§ Extracted entries
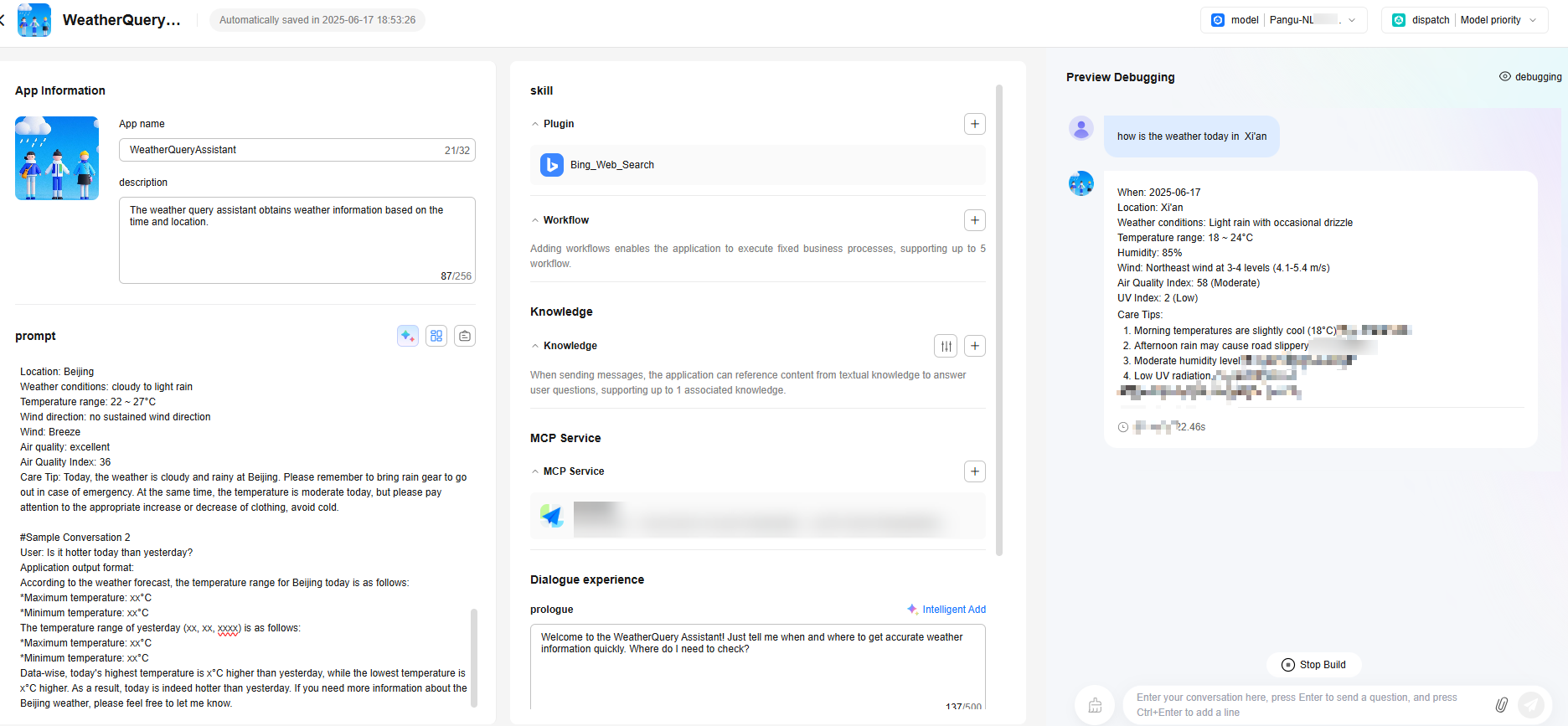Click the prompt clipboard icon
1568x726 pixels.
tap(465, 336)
* * *
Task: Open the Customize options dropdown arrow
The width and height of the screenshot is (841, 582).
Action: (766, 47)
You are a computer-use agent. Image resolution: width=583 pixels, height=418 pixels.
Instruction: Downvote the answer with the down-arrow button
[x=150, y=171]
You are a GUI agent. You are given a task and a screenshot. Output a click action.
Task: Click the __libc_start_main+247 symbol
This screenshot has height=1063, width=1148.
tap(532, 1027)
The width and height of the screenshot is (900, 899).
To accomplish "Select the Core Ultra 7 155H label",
---
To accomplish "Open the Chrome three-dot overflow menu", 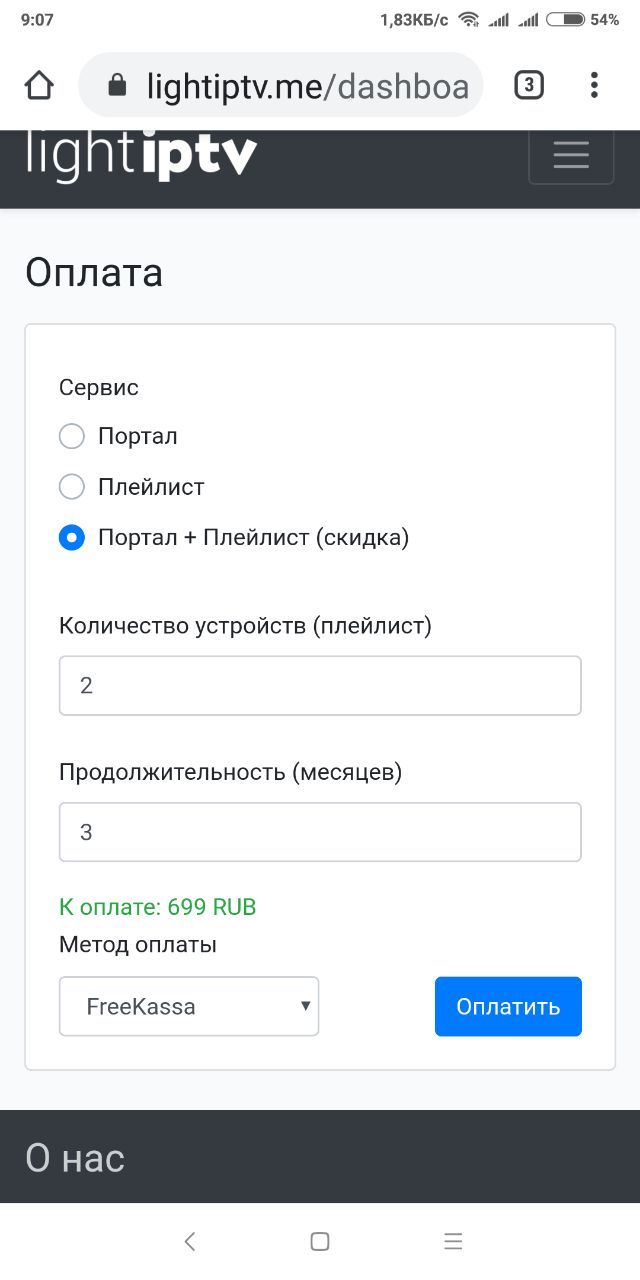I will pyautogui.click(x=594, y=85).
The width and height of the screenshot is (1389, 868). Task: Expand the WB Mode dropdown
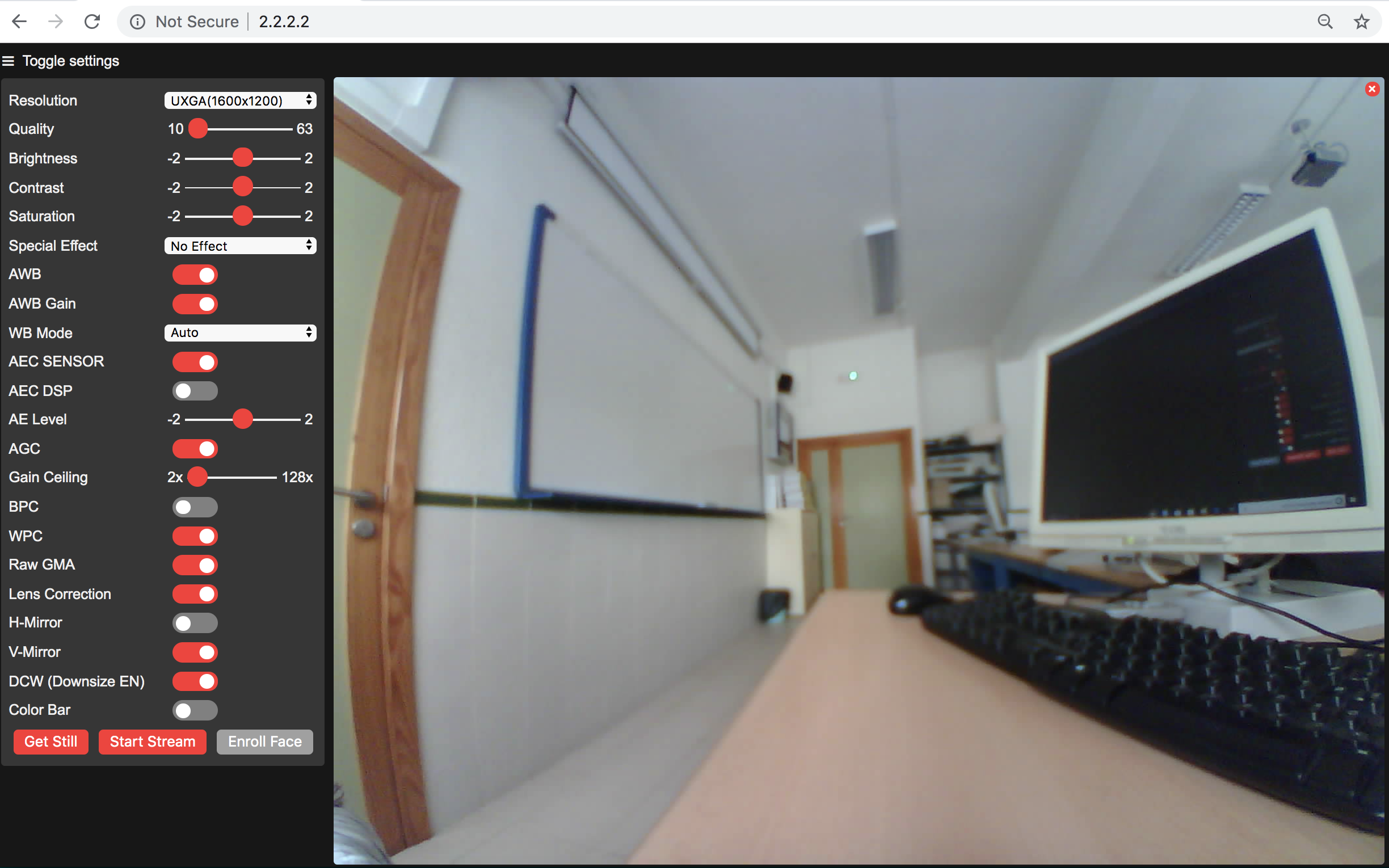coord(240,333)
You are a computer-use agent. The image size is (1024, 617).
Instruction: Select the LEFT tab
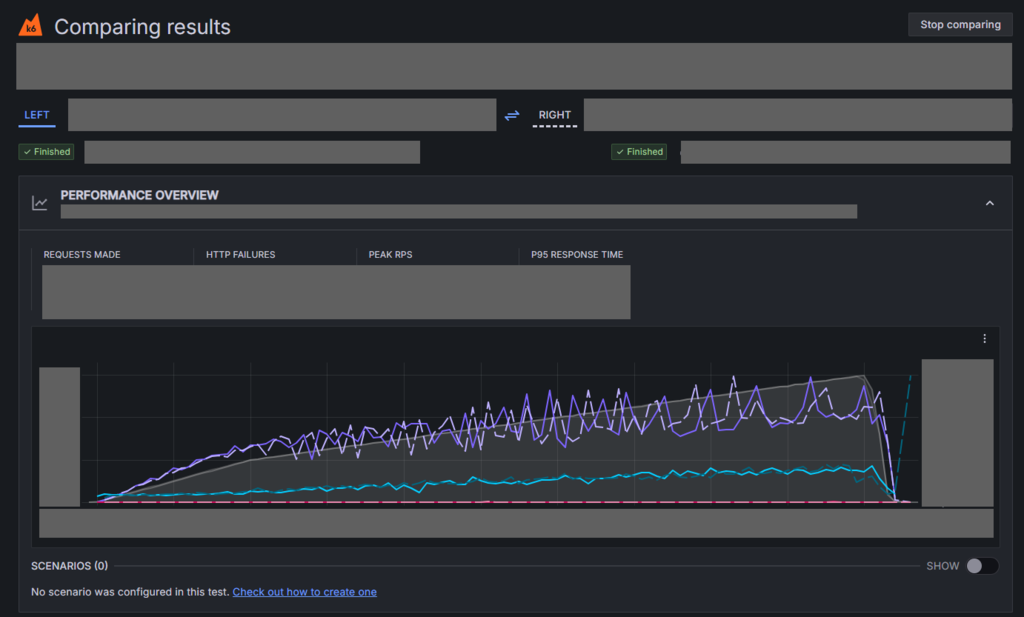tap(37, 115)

§ Job
Replace "Instruction" with "Task" in the lines from the line with "You are a computer-use agent. The" to the line with "tap(37, 115)". Give back only those lines with nothing else changed, and leave the pictures out.

§ Reply to the task
You are a computer-use agent. The image size is (1024, 617).
Task: Select the LEFT tab
tap(37, 115)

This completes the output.